The new academic year is about to start and Cursor is back from vacation. To get back into the news vibe, we made an overview with the most important TU/e-related news that you missed out on this summer.

photo Bart van Overbeeke

Lisa Scheenaard and her partner Roos de Jong won bronze in the 'women's double sculls' during the rowing tournament of the Olympic Games in Tokyo. The duo had to give way to Romania and New Zealand. Scheenaard, age 32 and a member of the Eindhoven student rowing association Thêta, is still registered as a master's student at the TU/e ​​department of Built Environment, but has devoted more time to her sporting career in recent years. Her fellow club member Sander de Graaf, who studies mechanical engineering at TU/e, had to ‘settle’ for sixth place in the 'men’s coxless four' in Tokyo.


University Racing Eindhoven (URE) immediately got a top ranking during the first race of the season at the beginning of August. At the Barcelona circuit, the student team's new self-driving electric racing car got a podium spot in six out of seven disciplines.
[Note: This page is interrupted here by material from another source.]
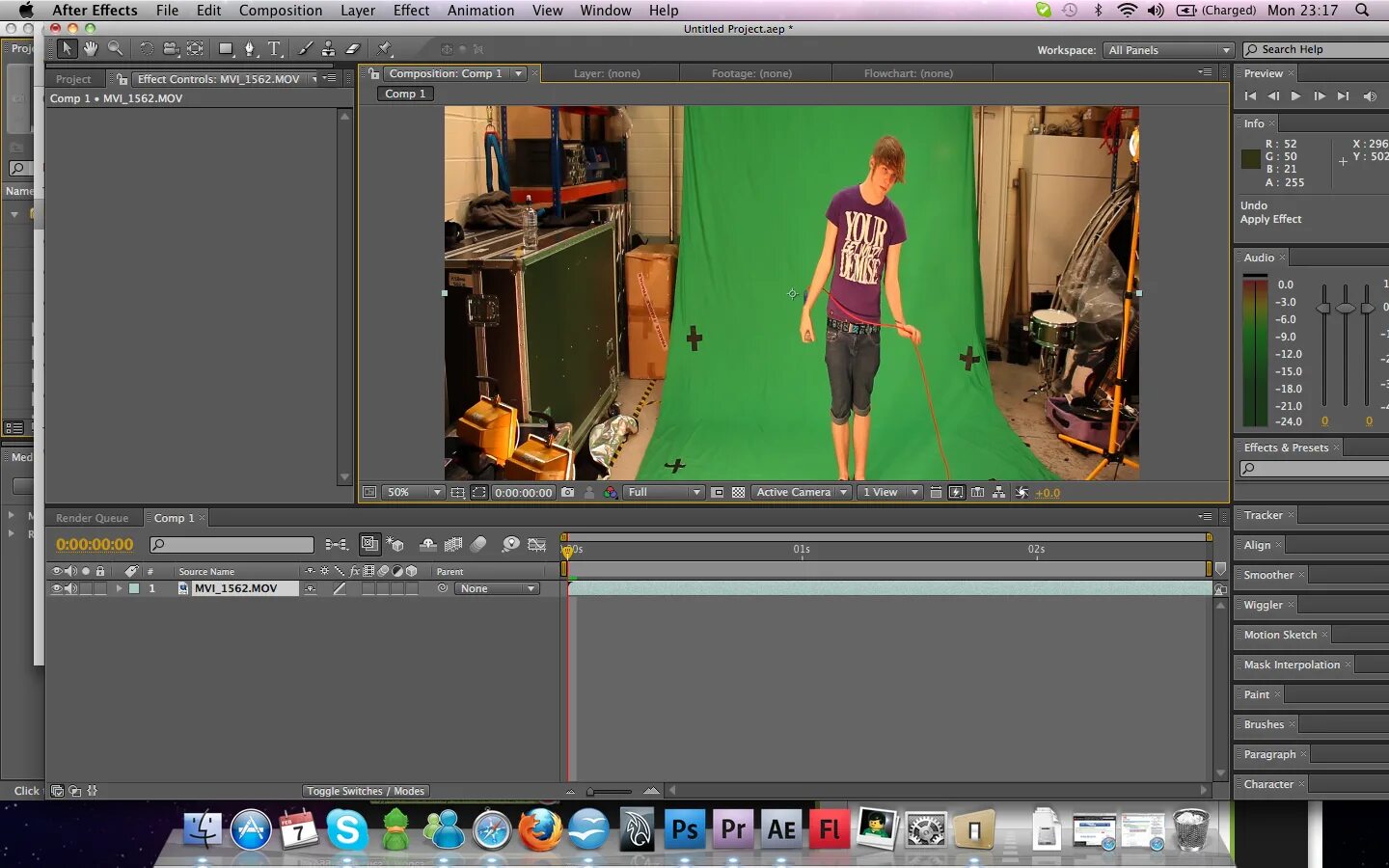Select the Zoom magnifier tool

click(115, 48)
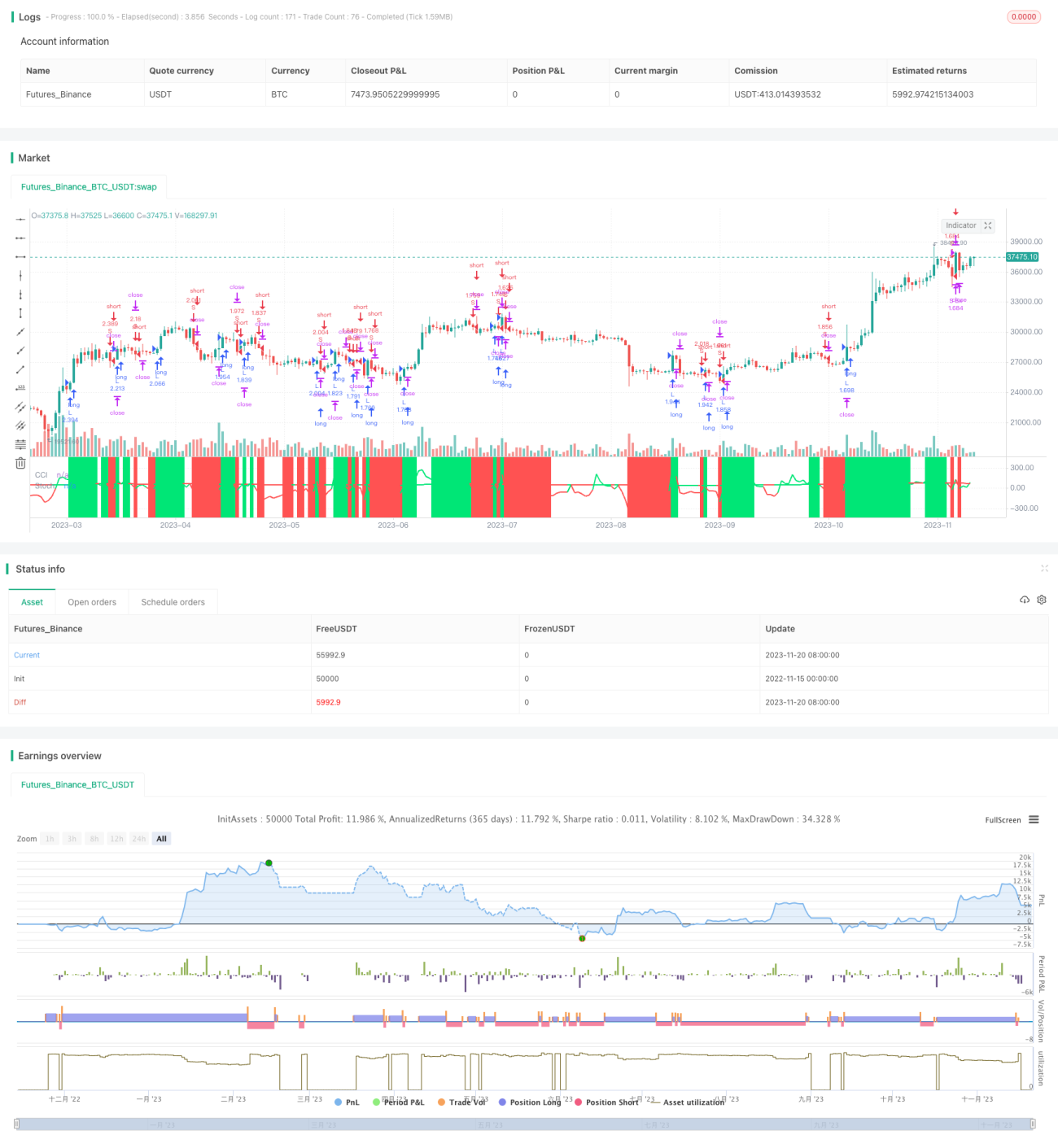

URE's car only failed at the 'endurance' part. Like the other six participants, the Eindhoven car failed to complete the required ten laps (a distance of about three kilometers).

More racing news: On August 5, InMotion unveiled its new electric racing car, Endurance. The student team based in Helmond, aims to participate in the 24-hour Le Mans race in 2023. For this purpose, the team is trying to develop a battery that can be charged as quickly as filling a fuel tank. With the Endurance, which reaches a top speed of 205 kilometers per hour, that now takes about twelve minutes. Charging took an hour and a half with the previous InMotion car.


University lecturer Alberto Ravagnani has been awarded a Vidi grant of 800.000 euros by science financier NWO. With this grant he wants to use mathematical techniques from combinatorics in the field of encryption. In that field of science, research is being carried out into how you can encode digital data in such a way that the relevant information is preserved when errors occur when transferring or reading the code. Ravagnani expects his work to contribute to cryptography that can withstand attacks from quantum computers.


Last but not least: he once had to repeat a year in high school, but Dirk Lauret is now really making the most of his study program(s): this summer he completed no fewer than three master's degrees at TU/e: Electrical Engineering, Information Security Technology and Science of Education and Communication. And all cum laude, too; unique for TU/e. And as if that wasn’t enough, Lauret also taught mathematics at the Lorentz Casimir Lyceum in Eindhoven as a side job, according to the Eindhovens Dagblad. The next step is a PhD position in Zurich, Switzerland, where he will design computer processors.